Retrovirus 4.0


A/N: I know these chapters have been short, but I promise that the next couple will be much longer. Enjoy!
"I-I can't let this happen!" Mairghread whispered, on the verge of tears. "I won't! I won't let the hunger…"

"Hush lass," Carson soothed and pulled her into a hug as she cried. "There's nae need for tha'"

"Yes there is!" she cried despondently. "I-I-I don't want to hurt anyone! Please, make it stop!"

"Ah cannae do tha', luv…"

"Then I'll go ask Aunt Elizabeth to lock me in the brig before the hunger comes."

"Nae, nae, no need for tha' yet!" he told her. "Ah cannae stop ye growing, but Ah think I can keep ye among us safely."

Mairghread furiously scrubbed at her tears with a fist. "How?"

Beckett sat on a stool and adopted his I'm-explaining-something-very-complicated-in-the-simplest-way-I-can voice.

"Before your father…" he made a motion with his hand indicating that there was something that was supposed to fill in the blank, but he didn't particularly want to say it. "He stumbled upon a solution o' sorts tae the problem o' feeding. He understood tha' the real problem wasn't the ability tae feed, because tha' was what allowed for healing powers, but the inability o' the body after puberty tae convert food into energy. Do ye understand?"

Mairghread nodded.

"Your father discovered tha' there is gene in the wraith DNA tha' allows food to be converted tae energy, but tha' it 'turns off' during puberty," Beckett grabbed a tray with blood sampling equipment and Mairghread held her arm out.

"Now," he said as he tied a tourniquet around her arm and swabbed the inside of her elbow with an alcohol swab, "When ye were here two weeks ago, Ah gave ye a small dose of the retrovirus your father developed to keep this gene 'on'. Ah'll just take a wee bit o' blood, see if it's done anythin' before Ah give ye the next dose."

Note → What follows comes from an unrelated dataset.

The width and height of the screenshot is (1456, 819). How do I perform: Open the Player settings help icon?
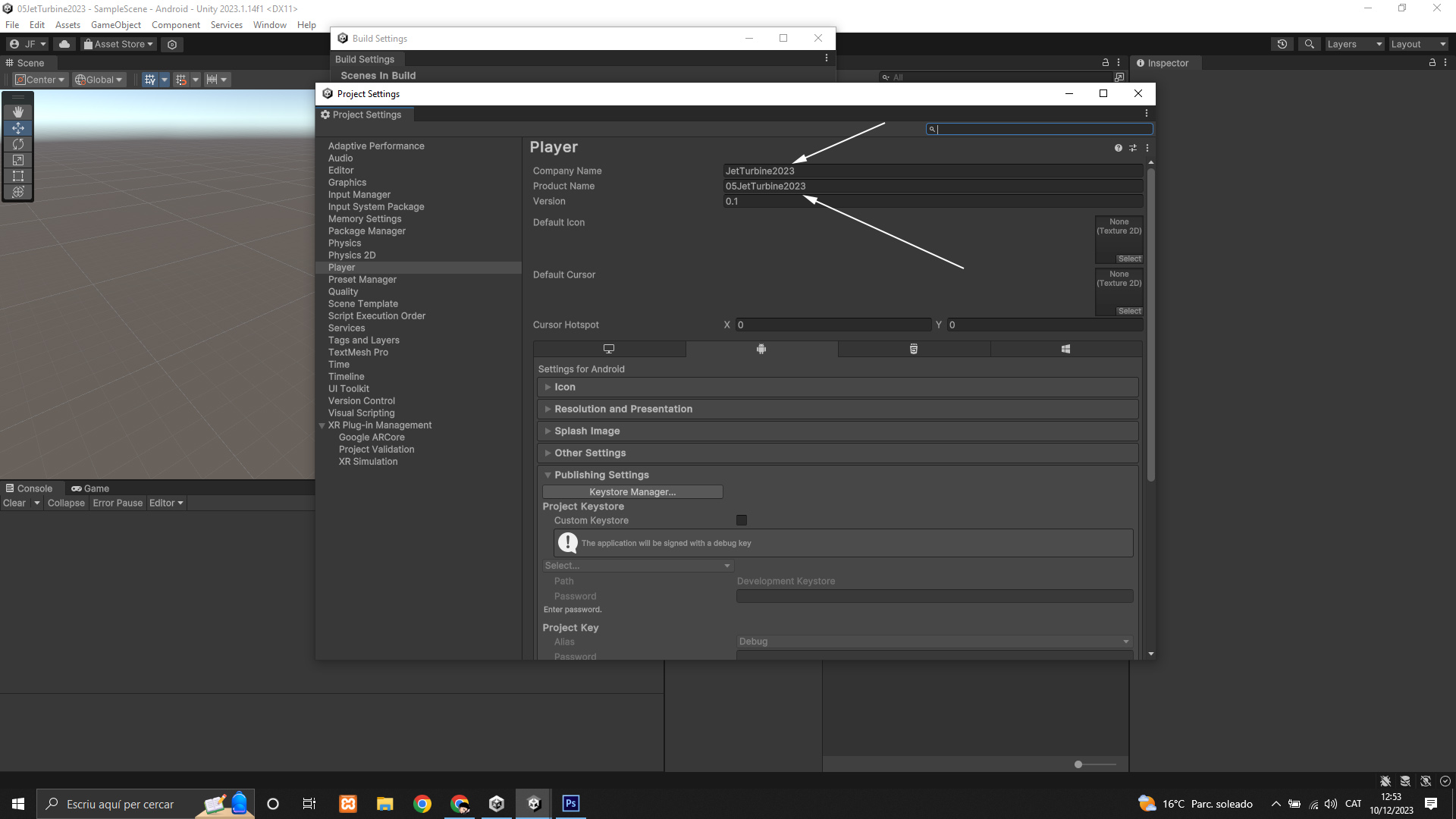tap(1118, 148)
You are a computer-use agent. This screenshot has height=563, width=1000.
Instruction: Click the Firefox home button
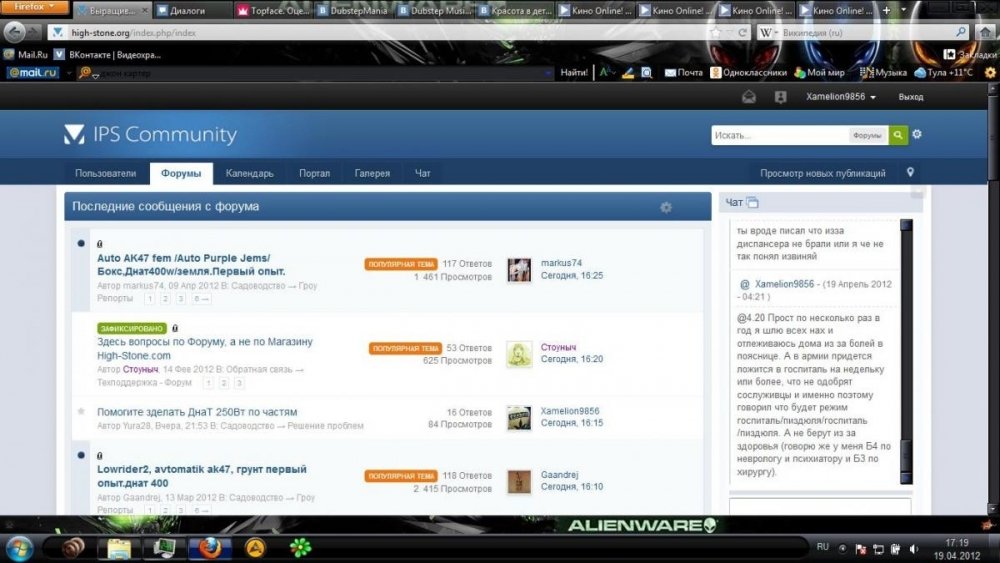click(x=986, y=33)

He filled two small tubes with her dark blood. One, he sent to the earth-style lab for regular comparative analysis, while the other he ran through a Lantean diagnostic machine.

"Seems not tae have reacted badly—no antibodies have turned up," Beckett told her when the machine spat out its answer. "So, Ah'd like tae give ye the next dose; it'll take some time—about an hour."

"It's four thirty in the morning," Mairghread reminded him with a smile. "I have plenty of time."

"Aye," Beckett gave her a smile before fetching an IV of saline and a small vial of dark orange serum. "Lie down please."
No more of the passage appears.